Basta suicidi! Duecento veneti a Schio in manifestazione

di CARMEN MELUZZA

Una folla discreta, circa duecento persone, hanno partecipato oggi pomeriggio a Schio (in provincia di Vicenza) alla manifestazione, promossa da Veneto Stato, per ricordare gli imprenditori che si sono tolti la vita a causa di difficolta’ economiche.

I partecipanti alla manifestazione, ospitata appositamente nella cittadina laniera, dove in questa settimana nell’arco di appena 48 ore si sono verificati due gesti estremi, sono partiti dalla stazione ferroviaria dove il corteo si e’ radunato per poi raggiungere a piedi il Duomo. ”Non ci faremo suicidare”, lo slogan scelto dai partecipanti, che hanno esibito un manifesto con al centro il cappio e una corda. In testa al corteo e’ stato esposto anche un lungo striscione, poi messo anche all’esterno del Duomo, che diceva: ”L’autodeterminazione dei popoli e’ un diritto inalienabile”.

”Cittadini e mondo delle imprese – hanno spiegato i responsabili locali di Veneto Stato – hanno aderito con l’obiettivo di creare una rete intorno alle tante situazioni di difficolta’ che stanno affliggendo il tessuto produttivo, come dimostrano gli oltre 60 suicidi da parte di imprenditori solo in Veneto”.
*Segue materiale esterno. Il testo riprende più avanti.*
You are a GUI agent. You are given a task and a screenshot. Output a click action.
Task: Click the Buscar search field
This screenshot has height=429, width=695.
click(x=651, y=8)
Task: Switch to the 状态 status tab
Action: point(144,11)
Come riportato su l’Intraprendente.it, “il megafano si riempie di istanze: Equitalia è «il braccio armato» con cui il Governo che non salda i propri debiti con le imprese insiste nell’esigere che queste versino aliquote inique a tassi inaccettabili. Una marcia educata oltre l’immaginabile, alcune stilettate al governatore Luca Zaia, «che pare abbia dimenticato l’articolo uno della costituzione del proprio partito, ossia l’indipendenza della Padania», e il racconto di una quotidianità da pelle d’oca. Sono lì, cittadini dipendenti e imprenditori insieme, artigiani a infoltire il gruppo, a ricordare i suicidi di casa a Nord Est. A tratti i passi sembrano farsi insonorizzati, il silenzio cala sulle teste ancora dritte di orgoglio ferito. L’impressione è di partecipare a una marcia funebre, le bandiere a riportarti alla realtà. «Veneto stato indipendente», colonna sonora intervallata dal grido «imprenditori siamo con voi». Imprenditori siamo con voi, roba che si sente poco, fa tanto più chic fare quelli vicini alle fasce deboli, senza capire che a furia di caccia alle streghe e nemici da scovare si fa anche il loro di male”.